Chunk processor
The chunk processor splits text content into smaller, overlapping segments optimized for vector search and retrieval-augmented generation (RAG). It operates on the ContentBlock array produced by the content_extract processor and outputs a flat array of chunk objects ready for the embed processor.

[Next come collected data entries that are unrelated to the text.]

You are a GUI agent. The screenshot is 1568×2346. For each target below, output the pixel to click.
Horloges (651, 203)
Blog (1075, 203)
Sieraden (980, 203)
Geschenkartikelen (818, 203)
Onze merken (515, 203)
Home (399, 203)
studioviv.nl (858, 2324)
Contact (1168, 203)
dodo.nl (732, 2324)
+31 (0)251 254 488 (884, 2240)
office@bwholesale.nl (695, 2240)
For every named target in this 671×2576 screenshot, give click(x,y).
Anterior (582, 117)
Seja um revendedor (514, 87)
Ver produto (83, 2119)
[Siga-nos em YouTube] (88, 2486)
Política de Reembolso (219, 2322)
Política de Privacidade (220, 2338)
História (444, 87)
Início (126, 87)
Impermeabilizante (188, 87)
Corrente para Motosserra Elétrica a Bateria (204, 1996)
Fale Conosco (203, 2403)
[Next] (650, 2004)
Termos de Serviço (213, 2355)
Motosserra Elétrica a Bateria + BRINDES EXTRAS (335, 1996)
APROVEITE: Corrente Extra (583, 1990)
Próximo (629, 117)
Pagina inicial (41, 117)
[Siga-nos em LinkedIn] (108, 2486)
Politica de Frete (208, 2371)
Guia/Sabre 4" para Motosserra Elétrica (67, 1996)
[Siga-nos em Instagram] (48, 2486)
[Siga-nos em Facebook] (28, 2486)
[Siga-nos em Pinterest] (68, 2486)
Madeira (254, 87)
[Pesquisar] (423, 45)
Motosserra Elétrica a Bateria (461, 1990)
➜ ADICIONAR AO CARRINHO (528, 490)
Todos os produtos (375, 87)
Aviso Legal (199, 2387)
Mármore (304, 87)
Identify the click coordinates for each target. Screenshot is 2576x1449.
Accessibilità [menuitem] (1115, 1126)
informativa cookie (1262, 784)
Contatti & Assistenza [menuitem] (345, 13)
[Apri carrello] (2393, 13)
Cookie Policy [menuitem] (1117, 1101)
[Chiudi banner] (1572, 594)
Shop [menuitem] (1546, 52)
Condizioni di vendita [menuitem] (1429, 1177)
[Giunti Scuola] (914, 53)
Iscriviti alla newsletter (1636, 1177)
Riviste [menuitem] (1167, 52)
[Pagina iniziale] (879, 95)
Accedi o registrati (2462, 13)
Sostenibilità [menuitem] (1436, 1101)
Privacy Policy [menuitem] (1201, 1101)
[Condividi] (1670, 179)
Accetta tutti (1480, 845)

Four chunking algorithms are available, each suited to different content types and retrieval strategies.
Syntax
{
"chunk": {
"field": "extracted.blocks",
"target_field": "chunks",
"algorithm": "recursive",
"chunk_size": 2000,
"chunk_overlap": 200
}
}
Algorithms
The following diagram shows how each algorithm splits the same input text:
Input text (6000 chars, 3 paragraphs):
┌──────────────────────────────────────────────────────────────────┐
│ Paragraph 1 (2500 chars) │ Paragraph 2 (2000 chars) │ P3 ... │
└──────────────────────────────────────────────────────────────────┘
recursive (default):
┌─── chunk 0 ───┐overlap┌─── chunk 1 ───┐overlap┌─── chunk 2 ───┐
│ Para 1 (pt1) │◄─200─►│ Para 1 (pt2) │ │ Paragraph 2 │
│ split at ¶ │ │ + start of P2 │ │ + Para 3 │
└───────────────┘ └───────────────┘ └───────────────┘
Splits: paragraph → sentence → word boundaries
fixed:
┌── chunk 0 ──┐overlap┌── chunk 1 ──┐overlap┌── chunk 2 ──┐
│ chars 0-2000│◄─200─►│chars 1800- │◄─200─►│chars 3600- │
│ │ │ 3800 │ │ 5600 │
└─────────────┘ └─────────────┘ └─────────────┘
Splits: at word boundaries within chunk_size window
semantic:
┌───── chunk 0 ─────┐┌───── chunk 1 ─────┐┌── chunk 2 ──┐
│ Sentences 1-4 ││ Sentences 5-9 ││ Sent. 10-12 │
│ (similar topics) ││ (similar topics) ││ │
└───────────────────┘└───────────────────┘└─────────────┘
Splits: where embedding cosine similarity drops below threshold
topic_shift:
┌──── chunk 0 ────┐┌────── chunk 1 ──────┐┌── chunk 2 ──┐
│ Sentences 1-5 ││ Sentences 6-10 ││ Sent. 11-12 │
│ (vocabulary A) ││ (vocabulary B) ││ (vocab. C) │
└─────────────────┘└─────────────────────┘└─────────────┘
Splits: where Jaccard word overlap between windows drops below threshold
Recursive (default)
Splits text hierarchically: paragraphs first, then sentences within oversized paragraphs, then word boundaries as a last resort. This preserves the natural structure of documents and minimizes mid-sentence breaks.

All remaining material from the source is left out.